The Power to Methanol project at the port of Antwerp, an 8,000 tonne-per-year pilot originally scheduled to start operations in 2022, has been officially cancelled by its development consortium.
“Escalating costs, primarily influenced by the ongoing energy crisis and geopolitical uncertainties, have rendered the production of e-methanol financially unfeasible,” said the consortium of seven companies, led by Inovyn, a subsidiary of chemicals giant Ineos.
“The substantial increase in e-methanol production costs no longer aligns with the pricing expectations of the transport sector and major industrial buyers.”
It continued: “Despite intensive commercial endeavours to engage potential e-methanol offtakers, these efforts did not yield the desired outcomes to warrant a final investment decision.
“Notably, the immaturity of the e-methanol market, coupled with pervasive uncertainties, has led to the reluctance of potential buyers to commit to long-term contracts in line with the project’s duration.”

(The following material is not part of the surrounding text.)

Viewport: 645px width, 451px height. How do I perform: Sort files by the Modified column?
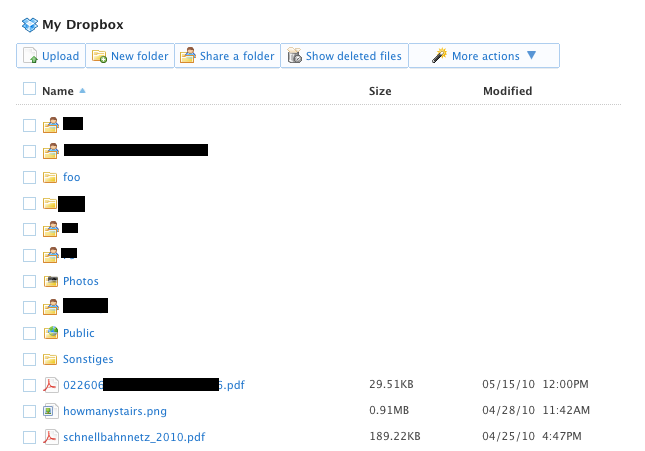(x=507, y=91)
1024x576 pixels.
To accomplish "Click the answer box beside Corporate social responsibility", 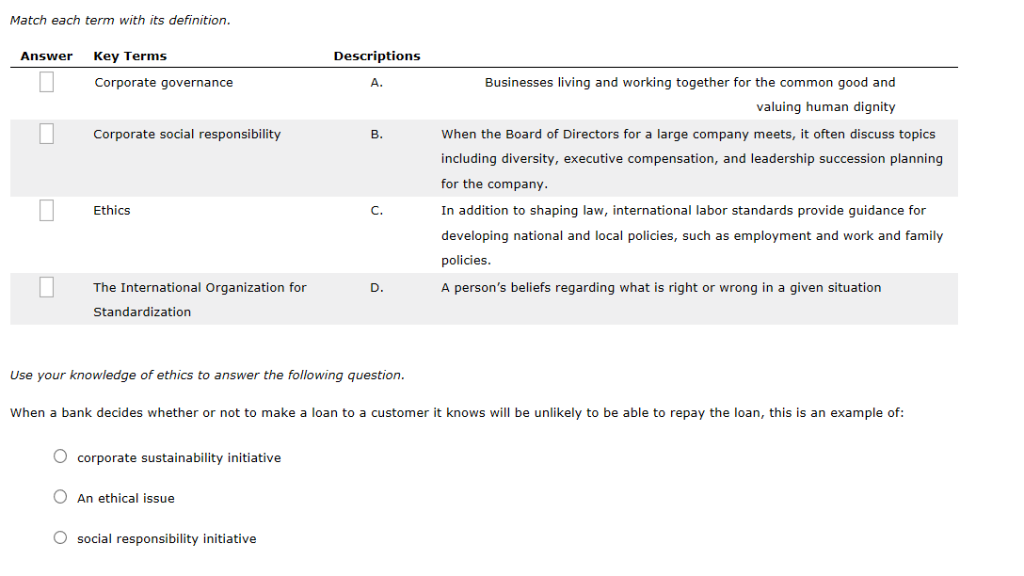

The Power to Methanol project was meant to abate 8,000 tonnes of CO2 a year in its initial phase, with the ambition to eventually scale up production to supply wider industrial use of the chemical, as well as potential new markets in road transport and shipping.
The project’s feasibility study alone had cost around €2m ($2.18m), of which the regional Flemish government had stumped up €1m in 2021.
The Flemish government’s investment vehicle Participatiemaatschappij Vlaanderen was also one of the partners in the consortium, which also included French energy company Engie, gas grid operator Fluxys, Dutch waste management firm Indaver, terminal storage operator Advario, and the Port of Antwerp-Bruges.
Inovyn already operates a chlor-alkali electrolyser at its Lillo East site in the Port of Antwerp for the production of chlorine, caustic soda and potassium hydroxide.
Its parent company Ineos is also developing a new ethane cracker for the production of plastics at the Port of Antwerp, where it plans to burn the 100,000 tonnes a year of hydrogen by-product from this process as a fuel for its furnaces.
While this facility has faced years of litigation and had its permit struck down by court order in 2023, Ineos last month secured another environmental permit from Flemish energy minister Zuhal Demir.